#### Your assignment
Pictures aside, reproduce exactly and only the lines below, starting at the one containing "This screenshot has height=423, width=1080." and ending at the last line.

(Pixel coordinate grounding data)
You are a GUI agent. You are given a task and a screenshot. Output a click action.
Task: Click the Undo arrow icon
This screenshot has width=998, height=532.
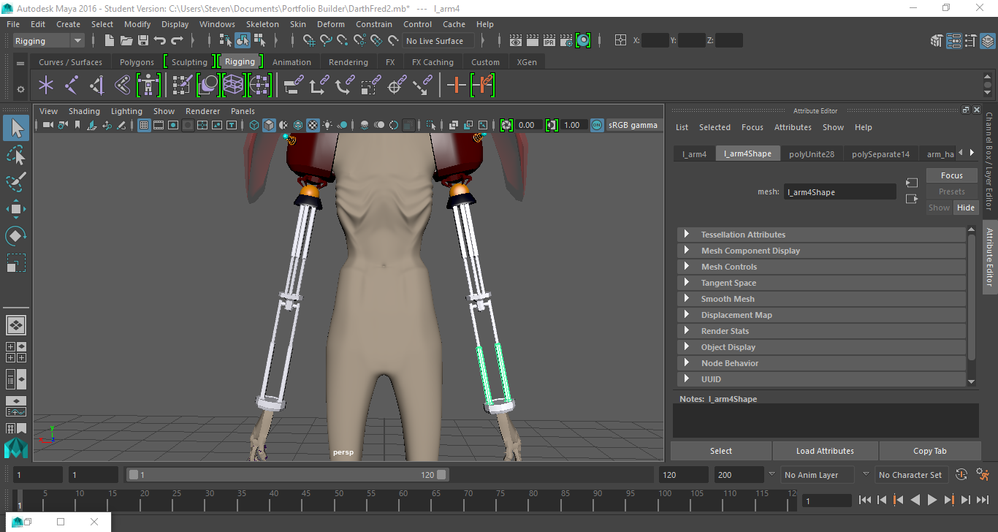(160, 41)
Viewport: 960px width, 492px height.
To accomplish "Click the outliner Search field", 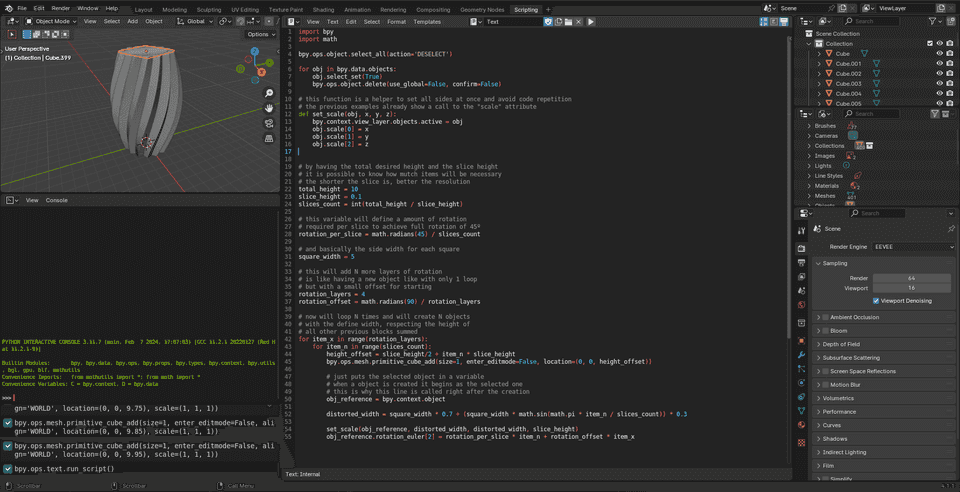I will click(x=874, y=21).
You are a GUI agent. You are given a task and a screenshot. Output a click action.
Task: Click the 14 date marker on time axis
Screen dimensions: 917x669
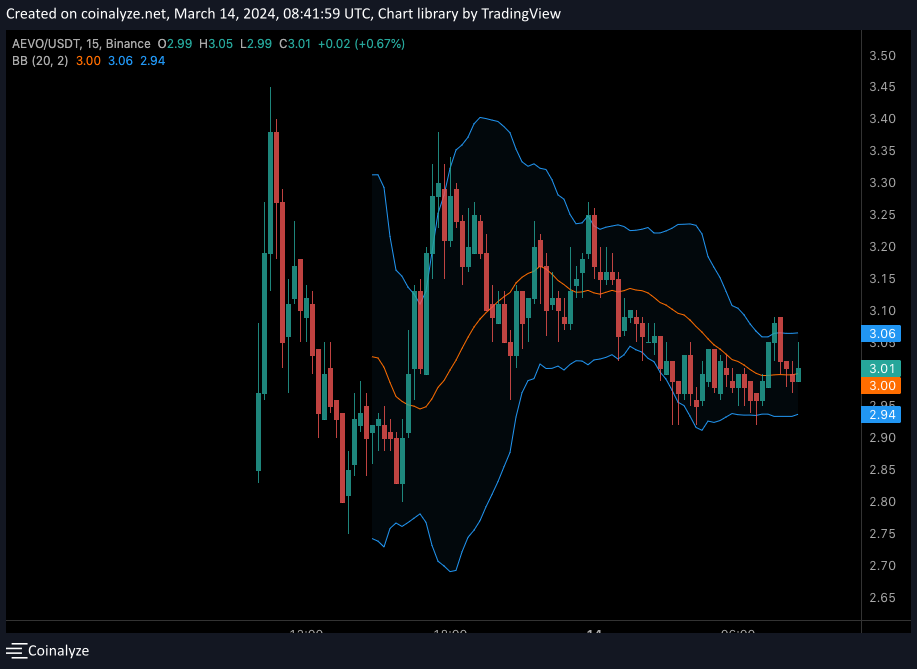(594, 633)
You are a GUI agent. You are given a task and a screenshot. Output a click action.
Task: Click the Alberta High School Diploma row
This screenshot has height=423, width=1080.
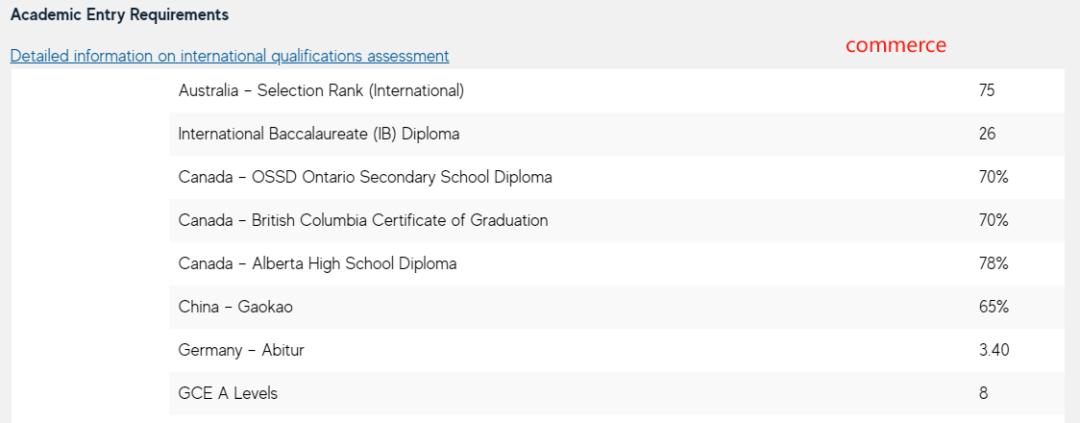pyautogui.click(x=616, y=264)
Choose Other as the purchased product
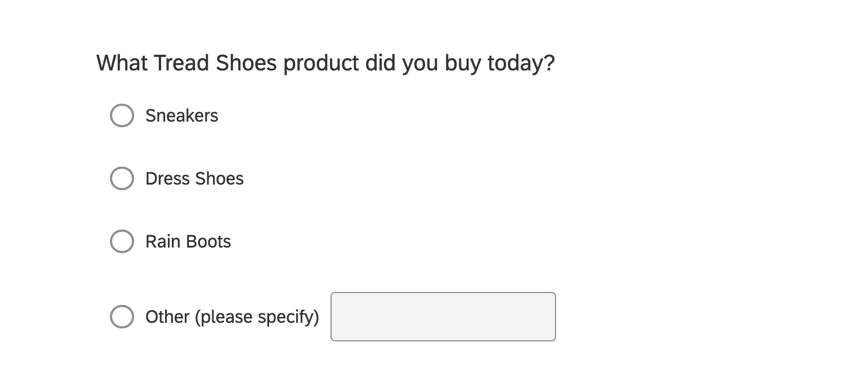This screenshot has height=375, width=850. point(122,316)

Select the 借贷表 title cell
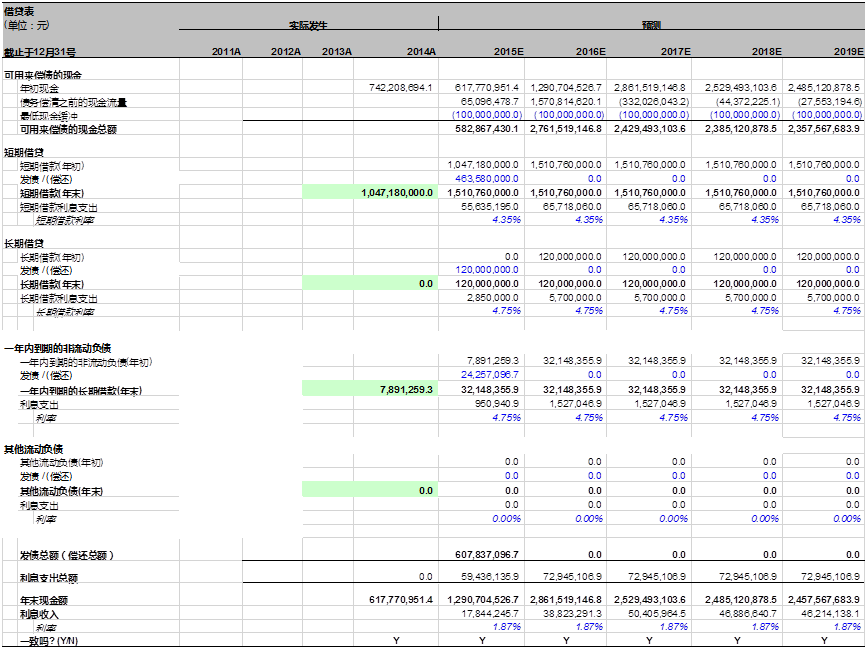coord(16,8)
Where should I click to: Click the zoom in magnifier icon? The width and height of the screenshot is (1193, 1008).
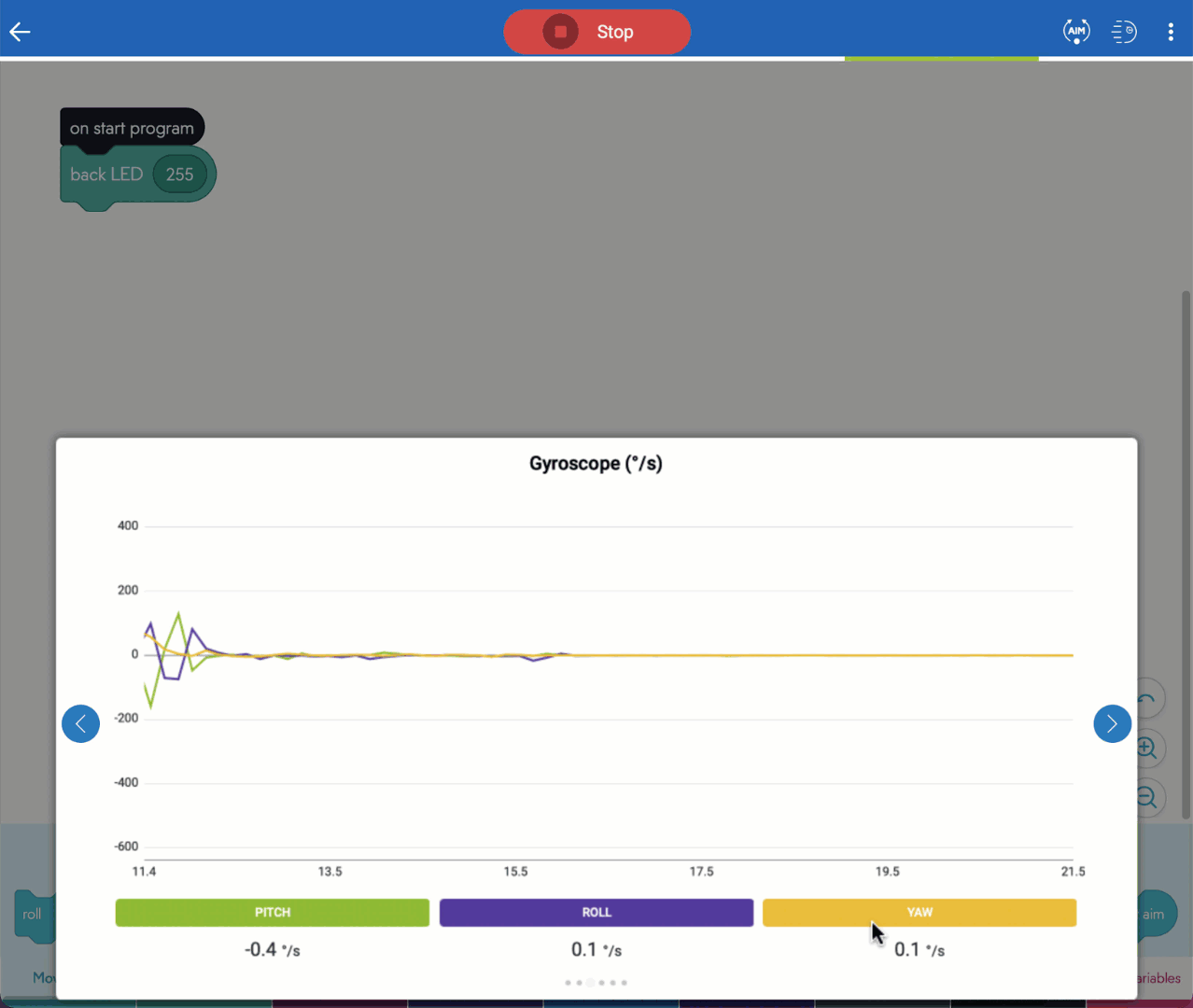click(x=1147, y=749)
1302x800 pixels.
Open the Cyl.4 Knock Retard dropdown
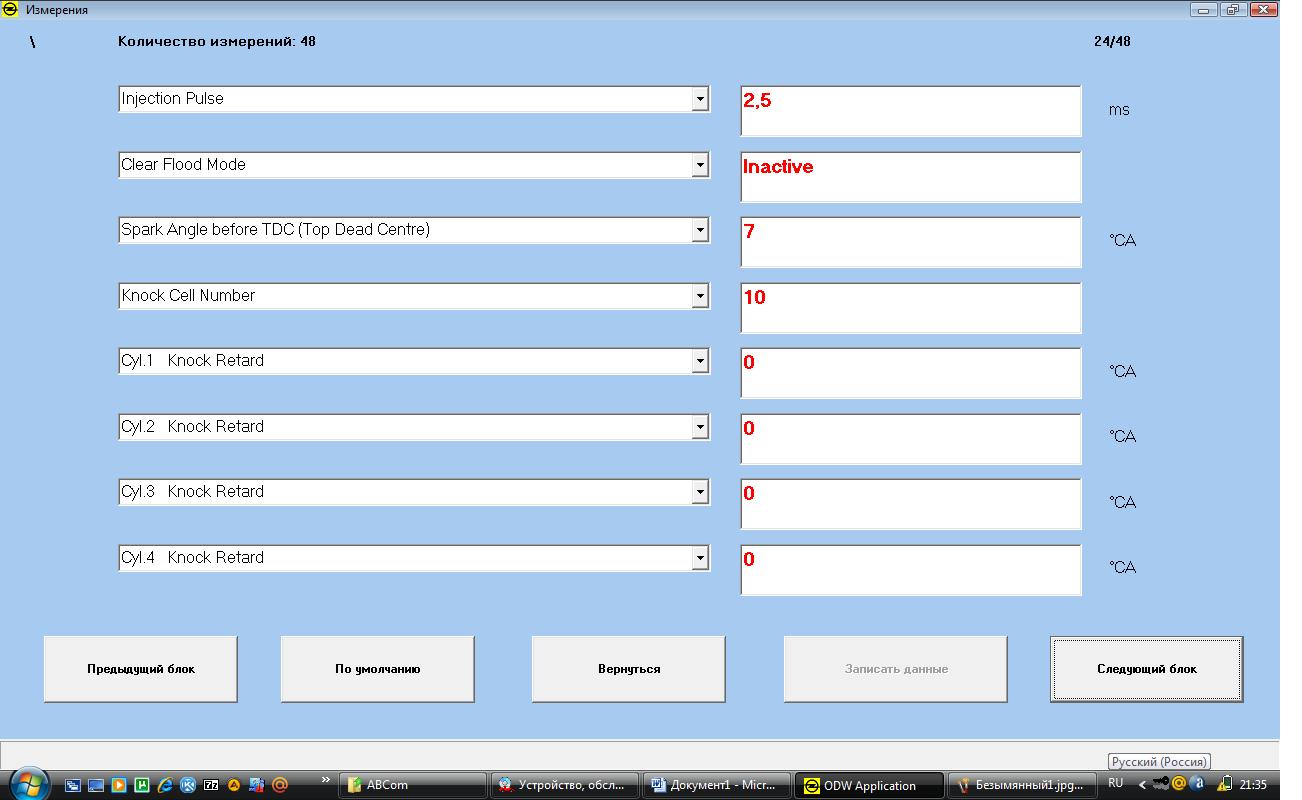(x=700, y=558)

#### Task solution
This screenshot has height=423, width=1080.
pyautogui.click(x=616, y=264)
Choose Other as the purchased product
This screenshot has height=375, width=850. point(122,316)

Select the 借贷表 title cell
coord(16,8)
Where should I click to: Click the zoom in magnifier icon? The width and height of the screenshot is (1193, 1008).
click(x=1147, y=749)
1302x800 pixels.
Open the Cyl.4 Knock Retard dropdown
(x=700, y=558)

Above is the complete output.